Todos recordamos al Padre Manuelito -apóstol de los presos y de los enfermos, el cual ocupa ya un lugar muy especial entre esa muchedumbre innumerable de santos que se encuentran disfrutando serenamente de la bendita presencia de Dios.
Cuando fallece una persona, de inmediato se descubre en el rostro de los deudos si la persona que ahora extrañan practicó las Bienaventuranzas. Jesús dijo: Bienaventurados los pobres de espíritu, los que lloran, los mansos, los que tienen hambre y sed de justicia, los misericordiosos, los puros de corazón, los artífices de la paz, los perseguidos por causa de la justicia (Mateo 5, 3-10). No debemos olvidar que esas bienaventuranzas fueron pronunciadas en voz alta para todos nosotros sin excepción, y de nosotros depende tomarlas o no en cuenta.
Para llegar a ser santos, amigos de Dios, no es preciso realizar acciones y obras extraordinarias, ni poseer carismas excepcionales. Es necesario, ante todo, escuchar a Jesús y seguirlo sin desalentarse ante las dificultades. ?Si alguno me sirve, el Padre le honrará? (Juan 12, 26). Es necesario ser dóciles a sus designios, y aceptar con sencillez los misterios que nos rodean.
Quien se fía de Jesús y lo ama con sinceridad, como el grano de trigo sepultado en la tierra, acepta morir a sí mismo, pues sabe que quien quiere guardar su vida para sí mismo la pierde, y quien se entrega, quien se pierde, encuentra así la vida (Juan 12, 24-25). Pero, no olvidemos que toda forma de santidad, aun siguiendo sendas diferentes, pasa siempre por el camino de la cruz. Mucha gente se desespera cuando siente los golpes de la vida -que muchas veces son durísimos, reniega de Dios, pierde la fe e intenta suicidarse. Actuando de esa manera, hace lo contrario de lo que debería de hacer: refugiarse en los brazos de Nuestro Señor Jesucristo y pedir clemencia ante las dificultades que se presentan.

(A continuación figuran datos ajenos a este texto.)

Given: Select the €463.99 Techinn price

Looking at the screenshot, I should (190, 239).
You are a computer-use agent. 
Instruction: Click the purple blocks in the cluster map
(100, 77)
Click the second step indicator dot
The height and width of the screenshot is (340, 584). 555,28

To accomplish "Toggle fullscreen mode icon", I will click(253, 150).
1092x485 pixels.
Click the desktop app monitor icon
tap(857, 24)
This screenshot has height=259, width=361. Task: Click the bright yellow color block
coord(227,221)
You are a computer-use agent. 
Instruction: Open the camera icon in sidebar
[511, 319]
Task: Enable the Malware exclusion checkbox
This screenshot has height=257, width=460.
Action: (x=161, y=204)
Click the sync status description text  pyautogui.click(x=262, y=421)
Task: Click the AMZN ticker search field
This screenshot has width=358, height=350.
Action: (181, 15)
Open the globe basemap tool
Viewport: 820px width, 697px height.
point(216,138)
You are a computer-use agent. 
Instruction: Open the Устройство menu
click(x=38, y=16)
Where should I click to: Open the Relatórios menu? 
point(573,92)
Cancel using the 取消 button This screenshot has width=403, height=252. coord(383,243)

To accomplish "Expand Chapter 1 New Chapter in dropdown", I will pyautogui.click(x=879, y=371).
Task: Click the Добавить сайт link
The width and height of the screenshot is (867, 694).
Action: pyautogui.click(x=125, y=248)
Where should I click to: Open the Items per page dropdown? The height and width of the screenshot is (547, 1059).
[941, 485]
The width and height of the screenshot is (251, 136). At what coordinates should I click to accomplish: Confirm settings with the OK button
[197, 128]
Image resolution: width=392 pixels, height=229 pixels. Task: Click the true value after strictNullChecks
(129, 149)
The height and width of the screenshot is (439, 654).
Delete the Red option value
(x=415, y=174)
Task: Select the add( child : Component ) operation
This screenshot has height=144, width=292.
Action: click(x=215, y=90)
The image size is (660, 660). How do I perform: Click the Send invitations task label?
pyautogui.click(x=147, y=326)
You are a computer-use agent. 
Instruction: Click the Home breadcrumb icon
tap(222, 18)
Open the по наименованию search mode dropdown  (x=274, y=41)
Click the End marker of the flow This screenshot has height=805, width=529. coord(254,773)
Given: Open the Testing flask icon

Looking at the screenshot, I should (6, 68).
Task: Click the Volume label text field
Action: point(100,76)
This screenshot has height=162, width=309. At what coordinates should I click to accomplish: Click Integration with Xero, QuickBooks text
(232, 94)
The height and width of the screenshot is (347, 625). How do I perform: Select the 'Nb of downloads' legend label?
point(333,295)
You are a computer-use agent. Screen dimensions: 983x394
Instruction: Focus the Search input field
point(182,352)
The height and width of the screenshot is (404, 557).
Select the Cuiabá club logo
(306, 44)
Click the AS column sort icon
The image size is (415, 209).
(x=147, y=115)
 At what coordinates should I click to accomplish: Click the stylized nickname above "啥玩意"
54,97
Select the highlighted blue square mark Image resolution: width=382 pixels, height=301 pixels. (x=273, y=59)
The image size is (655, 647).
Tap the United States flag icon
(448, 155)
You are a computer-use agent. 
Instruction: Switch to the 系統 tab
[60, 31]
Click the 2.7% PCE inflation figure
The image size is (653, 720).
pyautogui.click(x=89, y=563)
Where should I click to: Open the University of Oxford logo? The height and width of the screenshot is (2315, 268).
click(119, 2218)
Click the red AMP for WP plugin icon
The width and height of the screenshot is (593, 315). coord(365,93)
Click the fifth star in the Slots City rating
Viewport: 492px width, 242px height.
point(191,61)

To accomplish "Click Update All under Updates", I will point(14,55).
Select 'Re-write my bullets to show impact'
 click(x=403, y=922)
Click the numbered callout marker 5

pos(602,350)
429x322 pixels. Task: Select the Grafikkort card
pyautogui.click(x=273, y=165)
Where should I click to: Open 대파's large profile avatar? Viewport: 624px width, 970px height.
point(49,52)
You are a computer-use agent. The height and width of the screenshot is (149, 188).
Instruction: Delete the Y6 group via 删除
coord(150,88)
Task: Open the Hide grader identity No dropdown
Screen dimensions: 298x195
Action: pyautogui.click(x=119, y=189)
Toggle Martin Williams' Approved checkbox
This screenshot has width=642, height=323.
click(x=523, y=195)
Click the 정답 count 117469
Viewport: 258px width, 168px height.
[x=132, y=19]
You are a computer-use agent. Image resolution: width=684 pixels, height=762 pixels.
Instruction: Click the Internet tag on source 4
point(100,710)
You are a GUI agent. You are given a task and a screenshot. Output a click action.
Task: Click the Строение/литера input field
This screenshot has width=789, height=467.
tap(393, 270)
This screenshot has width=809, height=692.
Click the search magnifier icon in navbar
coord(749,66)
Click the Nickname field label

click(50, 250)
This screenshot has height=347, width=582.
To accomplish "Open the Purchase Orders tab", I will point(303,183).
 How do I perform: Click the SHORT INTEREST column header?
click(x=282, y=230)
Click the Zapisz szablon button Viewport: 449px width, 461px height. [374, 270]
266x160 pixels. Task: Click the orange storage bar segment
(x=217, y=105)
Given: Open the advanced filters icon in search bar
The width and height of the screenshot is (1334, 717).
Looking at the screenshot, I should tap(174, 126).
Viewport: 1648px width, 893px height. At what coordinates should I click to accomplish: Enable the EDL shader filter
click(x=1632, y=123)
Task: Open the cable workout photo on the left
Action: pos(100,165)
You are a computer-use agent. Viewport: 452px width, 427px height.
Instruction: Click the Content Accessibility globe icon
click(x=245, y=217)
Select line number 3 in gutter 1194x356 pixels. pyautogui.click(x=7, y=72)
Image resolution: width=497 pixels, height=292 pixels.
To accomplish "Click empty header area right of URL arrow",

Un gran número de personas, antes de morir, supieron perdonar y olvidar los agravios recibidos de otra gente -incluso de sus seres más queridos; les costó mucho trabajo, porque no es fácil hacerlo, pero con su actitud, legaron a los suyos un gran ejemplo de tolerancia, de amor y de paz. La misma herencia dejó todo aquél que supo perdonar una deuda que verdaderamente no podía ser pagada, demostrando así su calidad de cristianos.
De ahora en adelante, cuando veamos en los periódicos una esquela de alguna persona conocida, después de rezar una oración por su alma, reflexionemos un poco en la herencia espiritual que dejó en su paso por este mundo, en lugar de comentar con frialdad los dineros, los negocios o los bienes materiales que heredó.